▶ Selected extract:
## BEGIN

# Scratch repair and lacquer



## simonpj145 (May 7, 2007)

Hi I've looked through the forums but apologies if I have missed the answer to this. 

I have a scratch on my door about 2 inches long. The car is metallic black so obviously also lacquered. 

Reading the advice on chip repair, and have done some myself before, I can't work out how to deal with the lacquer on a scratch. 

Eg should I try to paint within the scratch and then build up the level with lacquer. That feels like the right thing but also seems that it would be hard! Or should I paint, wet sand and polish, and the coat on some lacquer and flat that back?

Any advice would be really fantastic.


----------



## German Taxi (Nov 6, 2007)

Hi, just curious, but what is the reason for going down the bodyshop repair route? Is the scratch right down to the panel?

Would you not be able to:


Machine polish the scratch to reduce it's severity
Use a glaze to mask\dress what remains
Use sealant\wax to protect the glaze

For sure, ultimately, some of the defect would still be there but if it's done properly you'd be hard pressed to see it. And you'd have an awful lot less work.


----------



## simonpj145 (May 7, 2007)

German Taxi said:


> Hi, just curious, but what is the reason for going down the bodyshop repair route? Is the scratch right down to the panel?
> 
> Would you not be able to:
> 
> ...


Hi. Thanks for the reply.

No plans for the bodyshop unless I make some horrible mistake!

I am mostly concerned with sanding down. Clearly (sic) the clearcoat is now proud of the surrounding paint but when I sand I will also sand surrounding paint which will need correction.

I've done this plenty of times doing stone chips on the bonnet and tbh I've never worried about risk of strike through but I've seen a lot of posts on other forums counselling against sanding lacquered finishes. Including one by a senior forum member who had struck through and was making things worse trying to fix it! (Not on DW btw).

## END

▶ Directions:
(A) Decide whether each statement below agrees with the scratch repair thread. Answer yes or no for each, quoting the words from the thread that settle it. (i) The scratch on the door is about 2 inches long. (ii) The original poster intends to take the car to a bodyshop. (iii) The car is metallic silver.
(B) Rewrite the scratch repair thread between "Eg should I" and "flat that back?", inclusive, putting "clearcoat" wherever "lacquer" appears.
(C) Continue the forum thread on scratch repair and lacquer, starting after its last sentence.

▶ Excerpted data:
## BEGIN

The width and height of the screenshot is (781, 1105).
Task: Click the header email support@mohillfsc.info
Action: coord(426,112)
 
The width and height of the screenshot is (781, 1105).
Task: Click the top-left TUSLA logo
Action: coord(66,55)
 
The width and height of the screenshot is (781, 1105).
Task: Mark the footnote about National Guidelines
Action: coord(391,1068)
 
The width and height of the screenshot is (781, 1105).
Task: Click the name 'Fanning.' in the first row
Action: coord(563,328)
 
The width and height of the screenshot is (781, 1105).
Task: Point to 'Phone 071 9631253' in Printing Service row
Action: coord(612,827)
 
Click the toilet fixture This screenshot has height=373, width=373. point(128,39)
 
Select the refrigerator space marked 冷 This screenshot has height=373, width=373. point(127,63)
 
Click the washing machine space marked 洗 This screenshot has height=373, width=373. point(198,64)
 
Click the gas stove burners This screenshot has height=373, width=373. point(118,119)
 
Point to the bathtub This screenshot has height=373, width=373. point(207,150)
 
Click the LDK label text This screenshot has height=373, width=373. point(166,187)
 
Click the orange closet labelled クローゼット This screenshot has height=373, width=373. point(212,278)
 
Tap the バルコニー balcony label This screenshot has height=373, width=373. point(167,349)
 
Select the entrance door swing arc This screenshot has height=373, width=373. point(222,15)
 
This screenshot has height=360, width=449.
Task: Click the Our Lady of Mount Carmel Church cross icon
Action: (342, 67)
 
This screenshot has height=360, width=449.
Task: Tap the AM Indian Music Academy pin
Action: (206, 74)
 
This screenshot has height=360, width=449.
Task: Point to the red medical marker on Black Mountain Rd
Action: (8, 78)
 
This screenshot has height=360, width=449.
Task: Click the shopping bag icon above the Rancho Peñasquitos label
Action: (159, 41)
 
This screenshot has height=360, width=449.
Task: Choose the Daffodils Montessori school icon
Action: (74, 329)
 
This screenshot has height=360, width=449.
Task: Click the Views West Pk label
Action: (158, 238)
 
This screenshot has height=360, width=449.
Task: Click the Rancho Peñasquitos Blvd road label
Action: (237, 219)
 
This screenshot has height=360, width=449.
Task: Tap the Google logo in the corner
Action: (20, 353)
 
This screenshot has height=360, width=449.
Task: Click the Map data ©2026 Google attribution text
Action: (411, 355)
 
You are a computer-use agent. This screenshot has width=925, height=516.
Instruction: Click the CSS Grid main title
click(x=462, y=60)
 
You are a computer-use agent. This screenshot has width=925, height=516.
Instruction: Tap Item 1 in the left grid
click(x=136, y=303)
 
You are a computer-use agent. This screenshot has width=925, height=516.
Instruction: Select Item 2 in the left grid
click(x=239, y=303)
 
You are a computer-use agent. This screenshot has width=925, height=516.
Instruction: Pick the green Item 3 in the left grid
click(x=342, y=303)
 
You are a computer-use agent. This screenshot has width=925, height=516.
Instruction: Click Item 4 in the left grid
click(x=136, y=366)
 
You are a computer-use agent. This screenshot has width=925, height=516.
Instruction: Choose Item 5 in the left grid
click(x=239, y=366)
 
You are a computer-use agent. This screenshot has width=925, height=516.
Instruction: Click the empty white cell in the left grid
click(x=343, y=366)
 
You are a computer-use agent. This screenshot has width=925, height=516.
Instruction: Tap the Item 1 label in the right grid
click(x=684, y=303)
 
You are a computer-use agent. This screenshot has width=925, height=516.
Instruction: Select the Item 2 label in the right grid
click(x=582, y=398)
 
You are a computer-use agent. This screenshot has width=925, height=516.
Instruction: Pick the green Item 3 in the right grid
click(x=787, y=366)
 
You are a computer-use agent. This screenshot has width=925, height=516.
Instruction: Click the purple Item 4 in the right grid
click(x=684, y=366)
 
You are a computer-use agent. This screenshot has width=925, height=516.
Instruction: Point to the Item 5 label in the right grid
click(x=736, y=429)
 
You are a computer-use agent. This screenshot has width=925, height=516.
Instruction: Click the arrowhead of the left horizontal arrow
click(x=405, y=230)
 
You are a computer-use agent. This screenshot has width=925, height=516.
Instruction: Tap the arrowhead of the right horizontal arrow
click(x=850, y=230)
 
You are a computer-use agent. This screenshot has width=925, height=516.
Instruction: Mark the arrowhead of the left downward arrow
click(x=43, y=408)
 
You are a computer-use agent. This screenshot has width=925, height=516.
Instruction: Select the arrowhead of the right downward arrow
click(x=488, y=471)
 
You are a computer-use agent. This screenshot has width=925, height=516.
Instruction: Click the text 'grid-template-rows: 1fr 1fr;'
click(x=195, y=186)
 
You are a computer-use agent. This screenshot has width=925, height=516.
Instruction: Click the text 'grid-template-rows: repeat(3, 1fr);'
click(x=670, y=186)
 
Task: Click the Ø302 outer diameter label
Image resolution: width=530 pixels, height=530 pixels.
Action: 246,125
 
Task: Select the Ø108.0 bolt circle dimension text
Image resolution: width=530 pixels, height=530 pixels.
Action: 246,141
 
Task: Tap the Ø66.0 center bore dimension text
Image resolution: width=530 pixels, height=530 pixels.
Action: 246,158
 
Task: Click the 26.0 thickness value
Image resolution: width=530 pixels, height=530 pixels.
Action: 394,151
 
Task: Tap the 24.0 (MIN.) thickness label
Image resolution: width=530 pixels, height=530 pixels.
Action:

## END

▶ Outputs for the tasks:
(A)
(i) Yes: "I have a scratch on my door about 2 inches long."
(ii) No: "No plans for the bodyshop unless I make some horrible mistake!"
(iii) No: "The car is metallic black so obviously also lacquered."

(B)
Eg should I try to paint within the scratch and then build up the level with clearcoat. That feels like the right thing but also seems that it would be hard! Or should I paint, wet sand and polish, and the coat on some clearcoat and flat that back?

(C)
Should I worry about how much I can safely sand? Implication was it may be ok now, but presents a risk in the future with further polishing. I sand using well soaked 2500grit and until now have always thought that was safe as long as you went sensibly.

I've also been looking at the de-nibber/titanium block but worry that for a bigger repair this would be likely to gouge the paint.

ANY comments or ideas, especially reassurance if I am safe to carry on, greatly appreciated.


----------



## German Taxi (Nov 6, 2007)

simonpj145 said:


> Clearly (sic) the clearcoat is now proud of the surrounding paint.....


I don't think I fully get your meaning with this. So, please bear with me for a moment while I try to get on your page. I am going to assume (and please correct me) that your car's bodywork is comprised as follows, top layer to bottom layer:


Clear coat
Colour coat
Primer
Substrate

If the scratch is just sitting _in_ the clear coat and not _through_ it then (providing you are careful!) you will only be tackling clear coat removal to reduce/remove the defect.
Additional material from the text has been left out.